Exercise directions :: Quote all of the material below word for word, but leave out the pictures.

-- start of Data lines --

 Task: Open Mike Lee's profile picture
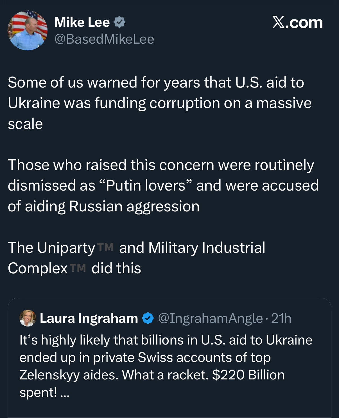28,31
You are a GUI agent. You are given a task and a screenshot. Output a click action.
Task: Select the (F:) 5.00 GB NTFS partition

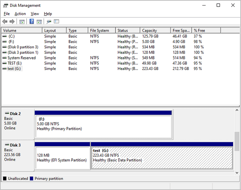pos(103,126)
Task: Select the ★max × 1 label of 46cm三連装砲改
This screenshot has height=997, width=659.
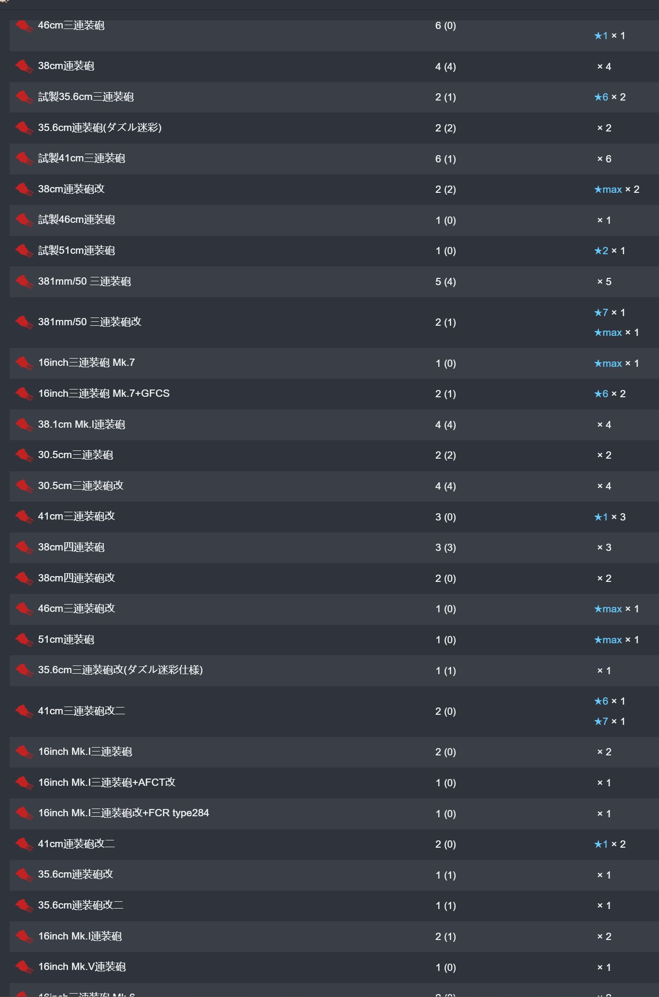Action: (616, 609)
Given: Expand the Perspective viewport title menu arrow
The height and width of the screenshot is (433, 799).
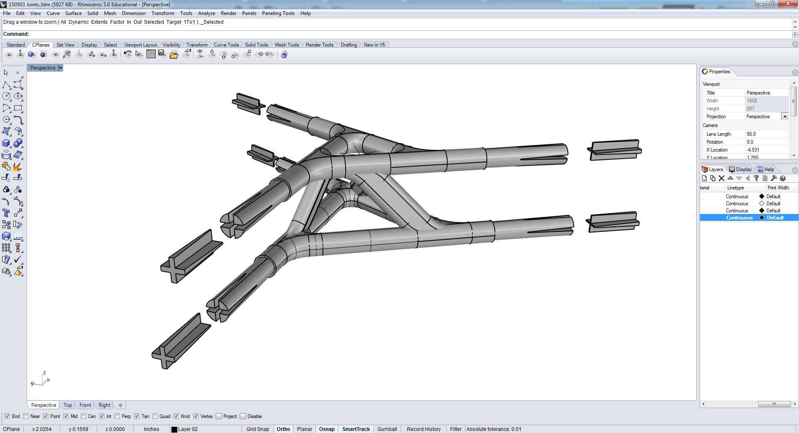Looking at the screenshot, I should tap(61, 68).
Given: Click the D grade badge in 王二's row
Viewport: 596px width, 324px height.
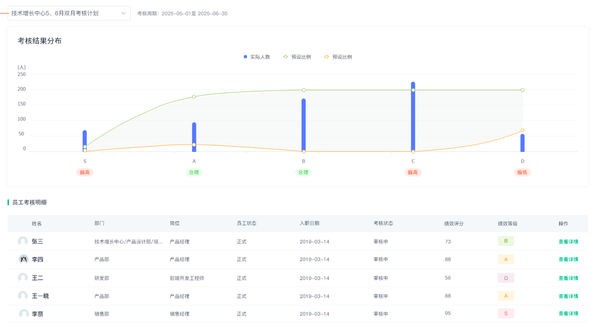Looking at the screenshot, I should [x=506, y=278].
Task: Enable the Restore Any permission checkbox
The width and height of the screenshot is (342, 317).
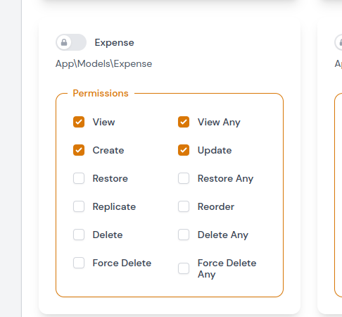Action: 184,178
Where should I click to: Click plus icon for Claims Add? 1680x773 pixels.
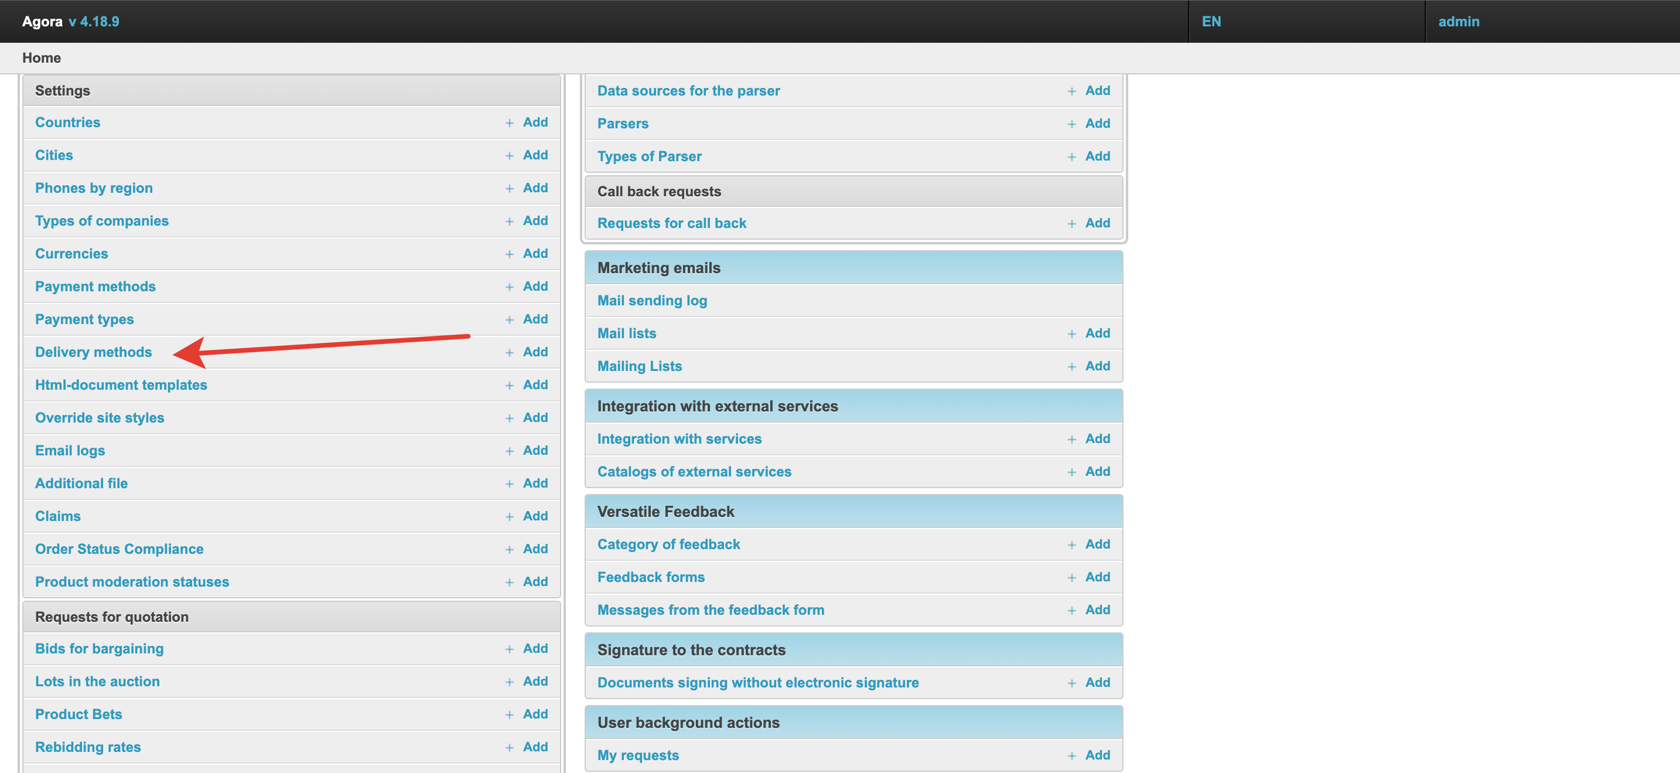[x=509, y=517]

-- end of Data lines --

Solution ::
 Task: Open Mike Lee's profile picture
28,31
You are a GUI agent. You are given a task and a screenshot. Output a click action.
Task: Select the (F:) 5.00 GB NTFS partition

pos(103,126)
Task: Select the ★max × 1 label of 46cm三連装砲改
This screenshot has height=997, width=659.
Action: (616, 609)
Given: Expand the Perspective viewport title menu arrow
The height and width of the screenshot is (433, 799).
Looking at the screenshot, I should tap(61, 68).
Given: Click the D grade badge in 王二's row
Viewport: 596px width, 324px height.
Looking at the screenshot, I should [x=506, y=278].
Task: Enable the Restore Any permission checkbox
The width and height of the screenshot is (342, 317).
Action: 184,178
Where should I click to: Click plus icon for Claims Add? 1680x773 pixels.
[x=509, y=517]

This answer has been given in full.